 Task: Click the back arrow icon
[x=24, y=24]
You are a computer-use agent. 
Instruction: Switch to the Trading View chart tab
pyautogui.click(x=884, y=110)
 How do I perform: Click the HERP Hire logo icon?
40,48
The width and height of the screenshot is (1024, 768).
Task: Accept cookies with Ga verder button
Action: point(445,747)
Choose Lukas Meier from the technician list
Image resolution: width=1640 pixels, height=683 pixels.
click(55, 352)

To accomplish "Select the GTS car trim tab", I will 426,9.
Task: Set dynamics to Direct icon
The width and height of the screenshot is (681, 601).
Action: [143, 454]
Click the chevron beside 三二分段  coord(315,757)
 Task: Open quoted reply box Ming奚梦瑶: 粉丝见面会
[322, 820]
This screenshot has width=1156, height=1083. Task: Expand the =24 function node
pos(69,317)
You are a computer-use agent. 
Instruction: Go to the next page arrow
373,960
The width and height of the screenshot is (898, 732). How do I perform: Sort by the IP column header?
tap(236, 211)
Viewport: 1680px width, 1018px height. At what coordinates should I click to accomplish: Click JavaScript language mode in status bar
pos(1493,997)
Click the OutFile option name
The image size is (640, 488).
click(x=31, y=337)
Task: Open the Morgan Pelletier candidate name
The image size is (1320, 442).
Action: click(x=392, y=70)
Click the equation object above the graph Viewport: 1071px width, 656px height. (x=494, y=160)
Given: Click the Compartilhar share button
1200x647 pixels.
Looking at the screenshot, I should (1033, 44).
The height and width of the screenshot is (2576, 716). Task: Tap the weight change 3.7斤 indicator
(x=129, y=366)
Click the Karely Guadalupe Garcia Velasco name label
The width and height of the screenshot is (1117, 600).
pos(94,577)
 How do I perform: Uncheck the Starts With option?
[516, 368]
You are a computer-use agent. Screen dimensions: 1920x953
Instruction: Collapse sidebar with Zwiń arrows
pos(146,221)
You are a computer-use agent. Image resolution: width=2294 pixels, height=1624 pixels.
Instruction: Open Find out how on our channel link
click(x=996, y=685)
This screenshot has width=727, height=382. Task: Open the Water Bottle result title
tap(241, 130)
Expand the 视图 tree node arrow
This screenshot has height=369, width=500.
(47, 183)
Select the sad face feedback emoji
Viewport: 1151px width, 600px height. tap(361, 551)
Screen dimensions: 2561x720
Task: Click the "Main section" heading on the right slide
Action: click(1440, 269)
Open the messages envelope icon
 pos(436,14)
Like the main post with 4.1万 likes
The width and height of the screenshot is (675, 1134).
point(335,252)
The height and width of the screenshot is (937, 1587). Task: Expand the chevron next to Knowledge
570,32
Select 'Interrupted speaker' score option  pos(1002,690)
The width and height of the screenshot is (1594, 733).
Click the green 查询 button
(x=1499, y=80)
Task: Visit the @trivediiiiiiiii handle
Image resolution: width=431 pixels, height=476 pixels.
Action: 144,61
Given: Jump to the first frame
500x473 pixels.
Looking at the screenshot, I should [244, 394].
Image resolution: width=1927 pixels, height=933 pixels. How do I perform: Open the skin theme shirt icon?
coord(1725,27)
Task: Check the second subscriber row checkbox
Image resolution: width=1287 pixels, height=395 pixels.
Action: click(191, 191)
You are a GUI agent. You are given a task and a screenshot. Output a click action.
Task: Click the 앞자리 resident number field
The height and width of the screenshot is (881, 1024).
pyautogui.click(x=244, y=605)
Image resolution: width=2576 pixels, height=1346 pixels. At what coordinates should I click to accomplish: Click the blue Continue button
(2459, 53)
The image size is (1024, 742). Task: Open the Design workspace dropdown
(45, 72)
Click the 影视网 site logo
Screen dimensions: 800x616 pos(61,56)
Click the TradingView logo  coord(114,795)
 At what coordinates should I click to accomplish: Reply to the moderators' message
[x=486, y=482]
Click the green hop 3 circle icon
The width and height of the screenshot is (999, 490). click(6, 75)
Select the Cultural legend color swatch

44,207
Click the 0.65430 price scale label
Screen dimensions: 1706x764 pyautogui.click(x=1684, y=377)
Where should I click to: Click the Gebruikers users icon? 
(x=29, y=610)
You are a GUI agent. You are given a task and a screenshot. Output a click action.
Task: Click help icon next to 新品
────────────────
* _What to work on_
After locating the line that contains "Task: Open the Morgan", please copy exactly every line from the start of the records through it, and nothing else.

* _Answer section_
 Task: Click the back arrow icon
[x=24, y=24]
You are a computer-use agent. 
Instruction: Switch to the Trading View chart tab
pyautogui.click(x=884, y=110)
 How do I perform: Click the HERP Hire logo icon?
40,48
The width and height of the screenshot is (1024, 768).
Task: Accept cookies with Ga verder button
Action: point(445,747)
Choose Lukas Meier from the technician list
Image resolution: width=1640 pixels, height=683 pixels.
click(55, 352)

To accomplish "Select the GTS car trim tab", I will 426,9.
Task: Set dynamics to Direct icon
The width and height of the screenshot is (681, 601).
Action: [143, 454]
Click the chevron beside 三二分段  coord(315,757)
 Task: Open quoted reply box Ming奚梦瑶: 粉丝见面会
[322, 820]
This screenshot has width=1156, height=1083. Task: Expand the =24 function node
pos(69,317)
You are a computer-use agent. 
Instruction: Go to the next page arrow
373,960
The width and height of the screenshot is (898, 732). How do I perform: Sort by the IP column header?
tap(236, 211)
Viewport: 1680px width, 1018px height. At what coordinates should I click to accomplish: Click JavaScript language mode in status bar
pos(1493,997)
Click the OutFile option name
The image size is (640, 488).
click(x=31, y=337)
Task: Open the Morgan Pelletier candidate name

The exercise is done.